Exercise directions >> Render the records as a two-column CSV with the columns input and output, starting at the record that contains "Task: Click the power logout icon" and ending at the last of the records. Give one row per record, put each field in quotes, turn line breaks into spaces, and leave the pictures out.

Raw records >>
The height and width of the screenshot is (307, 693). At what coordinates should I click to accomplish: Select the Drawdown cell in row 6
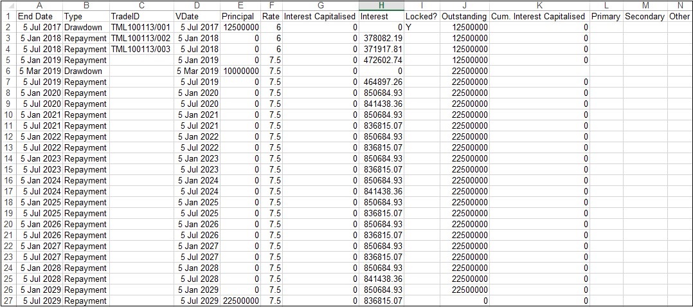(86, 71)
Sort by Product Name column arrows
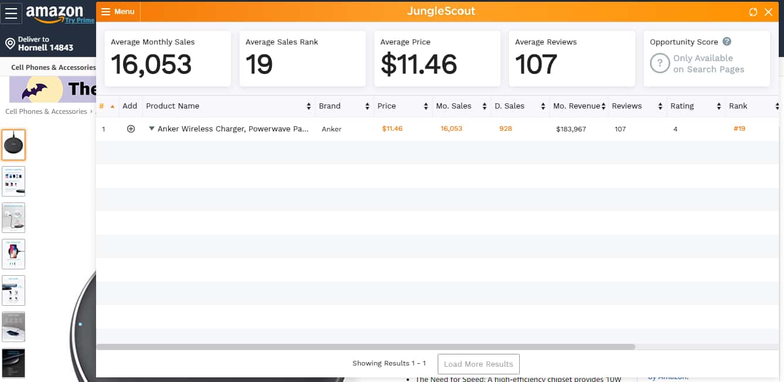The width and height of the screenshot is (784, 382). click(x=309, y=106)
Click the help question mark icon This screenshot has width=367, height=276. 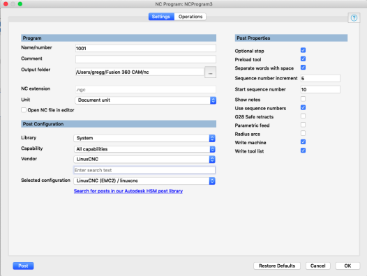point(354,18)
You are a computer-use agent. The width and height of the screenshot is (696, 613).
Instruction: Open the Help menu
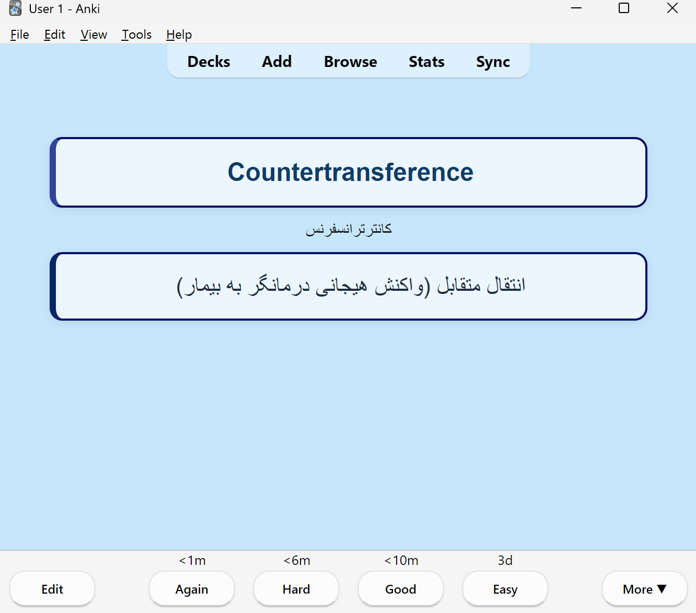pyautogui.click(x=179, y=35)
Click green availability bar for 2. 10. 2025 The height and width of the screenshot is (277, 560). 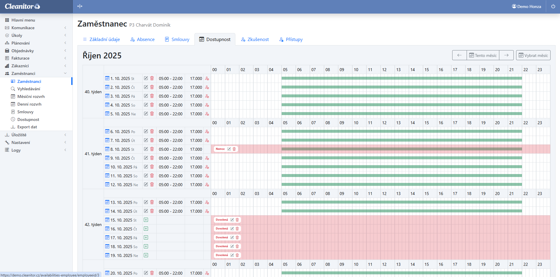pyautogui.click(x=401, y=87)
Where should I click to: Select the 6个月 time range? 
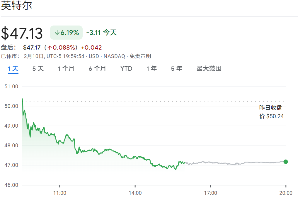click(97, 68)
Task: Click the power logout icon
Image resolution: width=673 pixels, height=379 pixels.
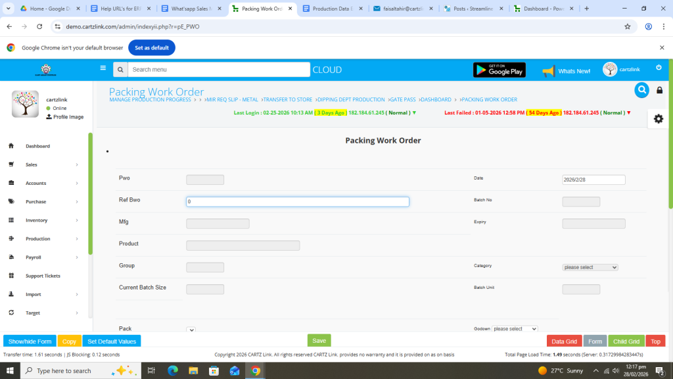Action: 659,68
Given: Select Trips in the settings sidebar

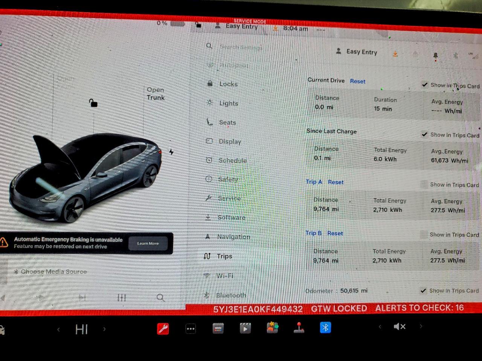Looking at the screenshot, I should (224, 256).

Task solution >>
input,output
"Task: Click the power logout icon Image resolution: width=673 pixels, height=379 pixels.","Action: 659,68"
"Given: Select Trips in the settings sidebar","Looking at the screenshot, I should (224, 256)."